# static- Methoden überschreiben



## Gast (10. Jul 2008)

Hallo,

ist sicher eine blöde Frage aber kann man staic- Methoden überschreiben, so das ich das Verhalten der SuperKlassenStaticMethode erbe und ein bisschen ein Verhalten zu dieser Methode dazuprogrammiere,

Bin mir da nicht mehr ganz sicher,

Dankeschön,


----------



## Generic1 (10. Jul 2008)

Ups vergessen einzuloggen,

ganz konkret geht es um das Fenster unten,
Dieses wird ja erzeugt mit


```
PrinterJob job = PrinterJob.getPrinterJob();            
            PageFormat pf = job.defaultPage();
            pf.setOrientation(ORIENTATION_QUERFORMAT);                          
            PageFormat pf2 = job.pageDialog(pf);  // hier wird das Fenster erzeugt
```

Ich würde aber in diesem Fenster noch ein paar andere Sachen benötigen, daher möchte ich die Methode überschreiben, damit ich etwas hinzufügen kann,

Ist das möglich bzw. wie,


----------



## Atze (10. Jul 2008)

klar, warum sollte das nicht gehen? heißt bei statischen methoden dann aber überdeckt, glaube ich
gehen sollte es aber in jedem fall

*update*

achso, hab dich glaube ich falsch verstanden

also du kannst sie entweder so übernehmen wie sie ist, dann erbst du sie, oder du kannst sie überschreiben / überdecken (wie auch immer), aber dann musst du sie komplett neu implemetieren

wie sollte es denn anders gehen? woher soll der compiler denn wissen, was du von der alten methode behalten willst, und wie willst du deinen "zusatzcode" denn hinzufügen?


----------



## Der Müde Joe (10. Jul 2008)

static + Vererbung sind Feinde....

Klar kann es sowohl in Vater als auch Kind Klasse die selbe statische Methode geben, aber halt statisch aufgerufen

Vater.myStaticMeth();
Kind.myStaticMeth();

aber mit vererbung hat das nix zu tun (statische Bindung)


----------



## Generic1 (10. Jul 2008)

Ist es möglich, dass ich dem Fenster z.B.: noch ein JLabel und ein JTextField unten oder oben hinzufüge?

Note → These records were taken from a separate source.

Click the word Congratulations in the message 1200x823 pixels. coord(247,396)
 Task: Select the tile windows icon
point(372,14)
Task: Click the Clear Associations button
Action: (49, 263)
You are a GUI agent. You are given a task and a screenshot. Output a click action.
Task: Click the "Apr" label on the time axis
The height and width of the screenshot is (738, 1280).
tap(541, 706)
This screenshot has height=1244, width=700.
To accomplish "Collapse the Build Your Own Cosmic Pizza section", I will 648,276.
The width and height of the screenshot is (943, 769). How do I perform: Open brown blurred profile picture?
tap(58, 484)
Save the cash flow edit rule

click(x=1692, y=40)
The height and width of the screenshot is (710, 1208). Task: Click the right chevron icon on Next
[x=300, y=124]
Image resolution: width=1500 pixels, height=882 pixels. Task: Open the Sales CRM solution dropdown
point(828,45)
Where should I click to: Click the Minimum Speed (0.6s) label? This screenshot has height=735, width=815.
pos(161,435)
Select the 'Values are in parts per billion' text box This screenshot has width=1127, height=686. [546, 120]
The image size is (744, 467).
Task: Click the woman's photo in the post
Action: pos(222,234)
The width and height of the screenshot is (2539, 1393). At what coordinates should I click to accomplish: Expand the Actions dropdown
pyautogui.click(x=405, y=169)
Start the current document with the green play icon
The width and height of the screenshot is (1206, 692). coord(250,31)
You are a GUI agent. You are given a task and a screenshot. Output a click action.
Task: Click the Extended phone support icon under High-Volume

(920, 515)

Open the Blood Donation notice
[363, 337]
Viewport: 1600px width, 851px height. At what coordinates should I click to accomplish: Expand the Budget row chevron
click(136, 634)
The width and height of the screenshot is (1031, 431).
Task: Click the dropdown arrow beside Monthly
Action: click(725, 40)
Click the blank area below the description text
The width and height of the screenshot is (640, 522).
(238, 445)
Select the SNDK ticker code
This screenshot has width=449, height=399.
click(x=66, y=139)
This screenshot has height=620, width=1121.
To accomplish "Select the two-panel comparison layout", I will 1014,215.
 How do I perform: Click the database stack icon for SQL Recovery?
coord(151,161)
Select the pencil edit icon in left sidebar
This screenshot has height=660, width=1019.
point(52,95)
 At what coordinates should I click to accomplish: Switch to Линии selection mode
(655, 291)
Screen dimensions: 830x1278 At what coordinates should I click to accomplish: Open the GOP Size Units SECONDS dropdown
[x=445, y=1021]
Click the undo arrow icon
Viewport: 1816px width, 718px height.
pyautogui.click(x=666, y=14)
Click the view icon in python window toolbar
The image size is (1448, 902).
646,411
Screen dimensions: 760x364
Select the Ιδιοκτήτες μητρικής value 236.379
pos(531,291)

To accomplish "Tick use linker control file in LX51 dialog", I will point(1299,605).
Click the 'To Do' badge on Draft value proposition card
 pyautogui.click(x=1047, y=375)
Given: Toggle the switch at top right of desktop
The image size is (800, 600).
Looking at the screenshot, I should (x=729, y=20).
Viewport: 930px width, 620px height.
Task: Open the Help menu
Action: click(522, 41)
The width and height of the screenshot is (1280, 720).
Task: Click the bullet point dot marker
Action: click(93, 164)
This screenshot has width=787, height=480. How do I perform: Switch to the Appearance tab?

Ist das der richtige Weg, die Methode job.pageDialog(pf); -> pageDialog() zu überschreiben????

Fragen über Fragen,
lg


----------



## Generic1 (10. Jul 2008)

Ich komm einfach nicht an das "Seite einrichten" Fenster heran, weiß da jemand Rat (oder auch Aufmunterung das ich weitersuchen soll


----------



## musiKk (10. Jul 2008)

Wenn du einfach nur oben und unten etwas hinzufuegen willst, dann kannst du ja ein eigenes JFrame erzeugen (oder Dialog oder so) und dann oben dein Label hinschreiben, in die Mitte den PrintDialog und drunter noch ein Label oder was anderes.

Ich habe mir deinen Dialog jetzt aber nicht angeschaut, du musst natuerlich eine Instanz des Dialog-Objekts in die Hand bekommen. Wenn die statische Methode alles macht und dir nur das Ergebnis liefert, klappt das natuerlich nicht. Das wuerde ich aber auch als argen Mangel betrachten.


----------



## Generic1 (10. Jul 2008)

musiKk hat gesagt.:
			
		

> Wenn die statische Methode alles macht und dir nur das Ergebnis liefert, klappt das natuerlich nicht. Das wuerde ich aber auch als argen Mangel betrachten.





genau um das gehts, wie komme ich an die Instance, da scheitert das ganze, das andere ist ja eher ein Kinderspiel aber leider wird mit:


```
PageFormat pf2 = job.pageDialog(pf);
```

der "Seite einrichten" Dialog erzeugt und da kommt man nicht ran an die Instance, ich hab die halbe API schon durchsucht aber leider nichts gefunden,

Wenn jemand abhilfe weiß dann bitte bitte melden, ich steh echt an,


----------



## musiKk (10. Jul 2008)

Vielleicht solltest du dann mal einen Link auf die Library oder die API liefern. Bisher ist das alles reichlich unkonkret.


----------



## Generic1 (10. Jul 2008)

Hab ich doch eh schon, da unten liegt das problem, wie komme ich zu einer Instance auf das JFrame ("Seite einrichten"), dass durch die Zeile (Siehe auch unten) "PageFormat pf2 = job.pageDialog(pf);" geöffnet wird?



```
PrinterJob job = PrinterJob.getPrinterJob();           
            PageFormat pf = job.defaultPage();
            pf.setOrientation(ORIENTATION_QUERFORMAT);                         
            PageFormat pf2 = job.pageDialog(pf);  // hier wird das Fenster erzeugt
```


----------



## Atze (10. Jul 2008)

das fenster kommt aber vom os, es wird nur durch deinen java-printjob aufgerufen

ändern kannst du es nicht, nach dem aufruf macht das os weiter


----------